Transcribe the passage of the governance article below that begins with the words "Users: In most" and ends with "may be inflationary, deflationary or neither.", keeping every word and mark unchanged.

## Extracted text
-*-

Applied Consensus Governance for Open Source Cryptocurrency Projects

Shaun Neal
10 min readMar 19, 2021

Introduction

This paper will build on my previous discussion of consensus governance mechanisms for open source cryptocurrency projects. I will propose theoretical governance models as well as concrete implementations of those models. The implementations will largely use provable, on chain, mechanisms to control project governance.

Factions

There are several factions that traditionally emerge in any cryptocurrency project.

Miners: The traditional role of miners is to trade capital for chain security and earn an ROI in the process. This is fulfilled when the chain uses a proof of work security mechanism to secure the blockchain. Miners also provide liquidity and a source of new issuance via the mining process which can be inflationary, deflationary or neither.

Users: In most projects, the users are simply investors looking for an asset store of value. In some projects the chain may have value mechanisms, such as computational ability, data storage, NFT tokenization, smart contracts, etc. Those value mechanisms may be consumed by users as well. Generally users obtain the currency for asset appreciation or consumption of the chain utility.

Stakers: For proof of stake projects, the stakers provide chain security via staked (escrowed) assets which are at-risk for loss if the stakers fail to perform. In return, stakers earn rewards either in transaction fees, as set block fees or other mechanisms which may be inflationary, deflationary or neither.

(Core) Developers: In nearly all projects there is some set of people who are working on the core source code to improve it. The “core” is usually the source for the full node, although it may also include mining clients, wallets or other tools depending on the size and maturity of the project. Developers in this sense could be a loose knit group of people who commit code frequently, a single person with a side project that they want to have included or a highly organized group of employees working on an extension for commercial gain.

-*-

## Items
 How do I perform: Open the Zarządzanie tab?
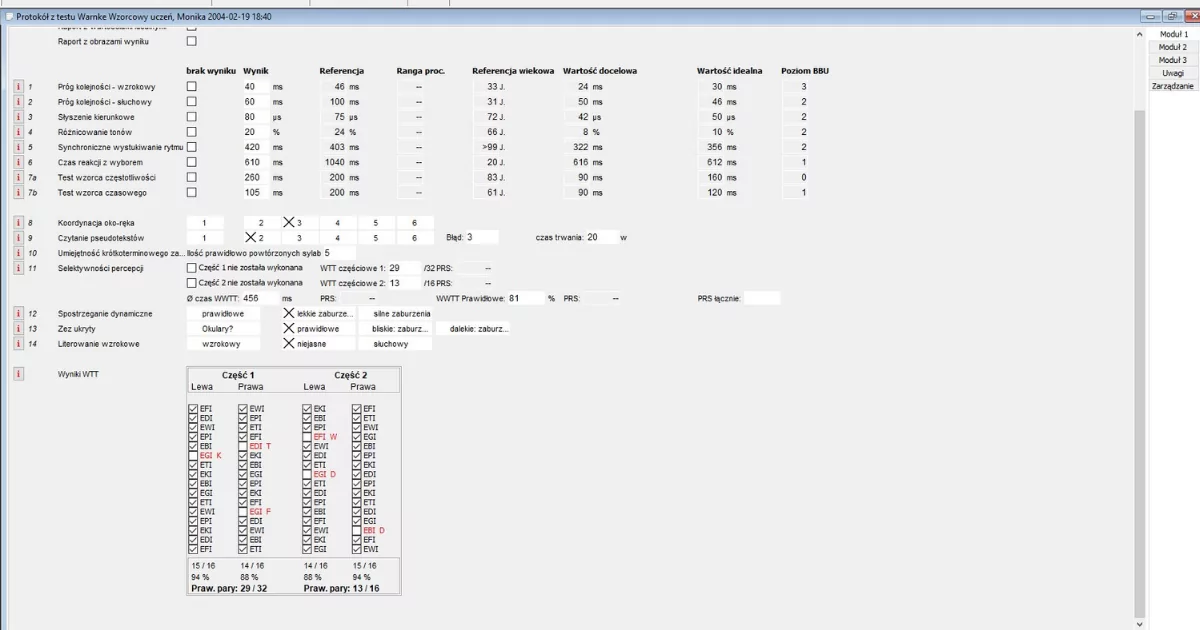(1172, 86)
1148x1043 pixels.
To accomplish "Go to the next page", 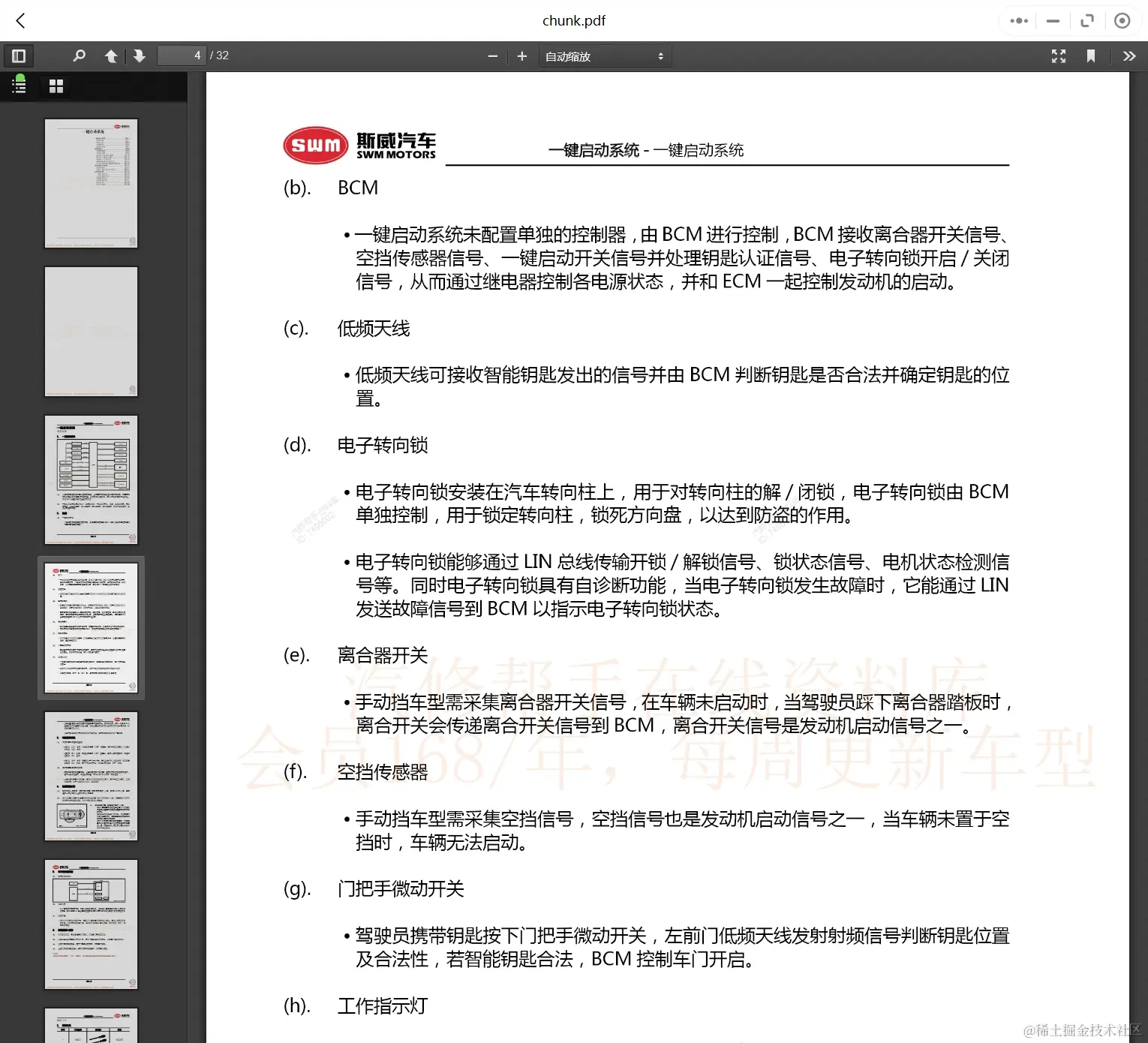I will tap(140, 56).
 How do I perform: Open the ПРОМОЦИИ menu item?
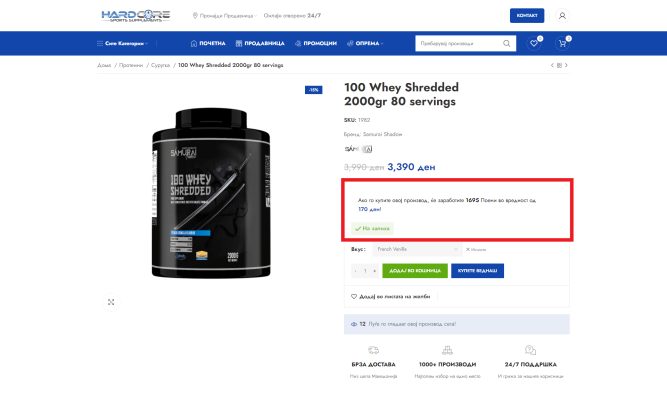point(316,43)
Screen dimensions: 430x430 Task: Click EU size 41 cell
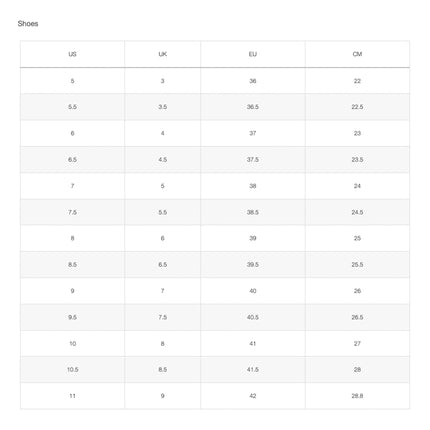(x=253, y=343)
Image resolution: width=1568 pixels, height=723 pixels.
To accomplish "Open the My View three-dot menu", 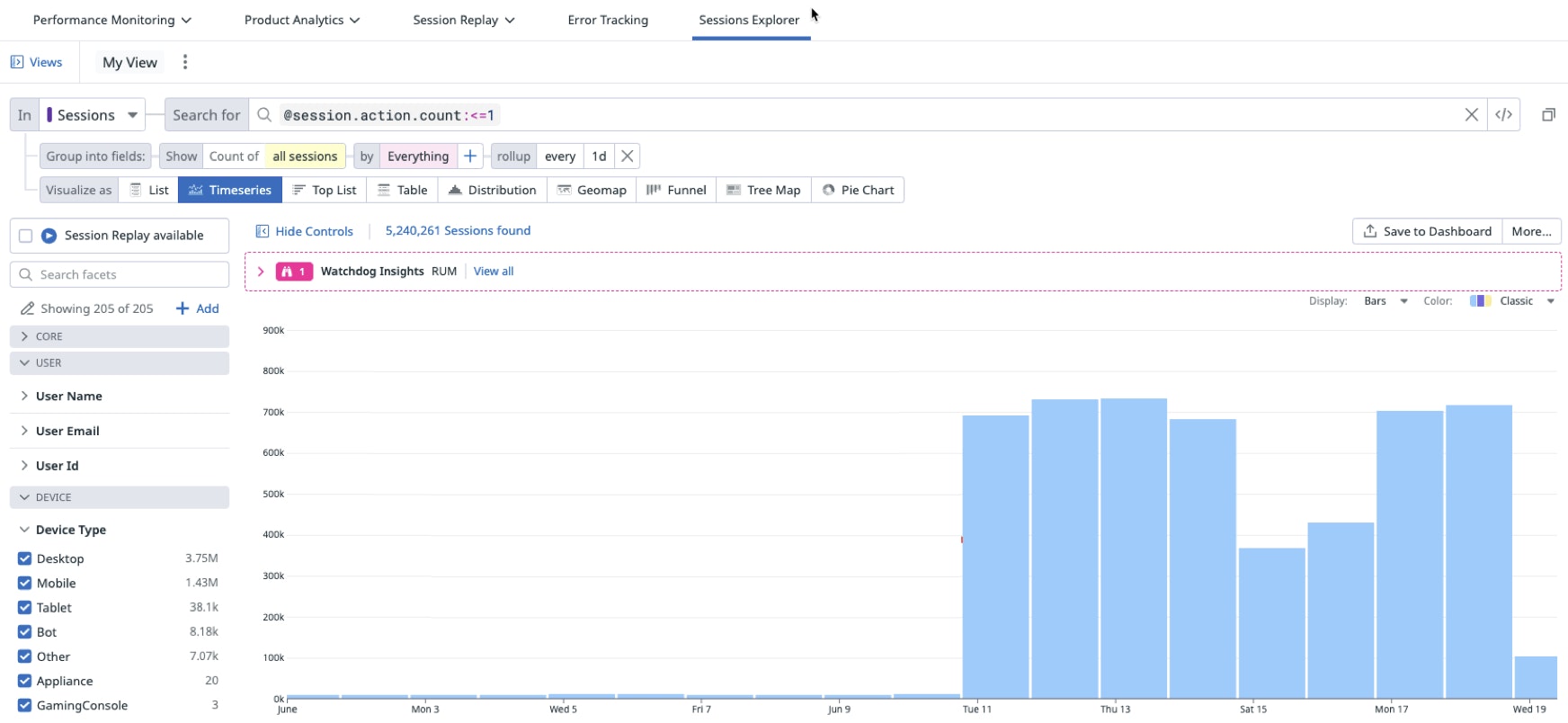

-*-

## Answer to the exercise
Users: In most projects, the users are simply investors looking for an asset store of value. In some projects the chain may have value mechanisms, such as computational ability, data storage, NFT tokenization, smart contracts, etc. Those value mechanisms may be consumed by users as well. Generally users obtain the currency for asset appreciation or consumption of the chain utility.

Stakers: For proof of stake projects, the stakers provide chain security via staked (escrowed) assets which are at-risk for loss if the stakers fail to perform. In return, stakers earn rewards either in transaction fees, as set block fees or other mechanisms which may be inflationary, deflationary or neither.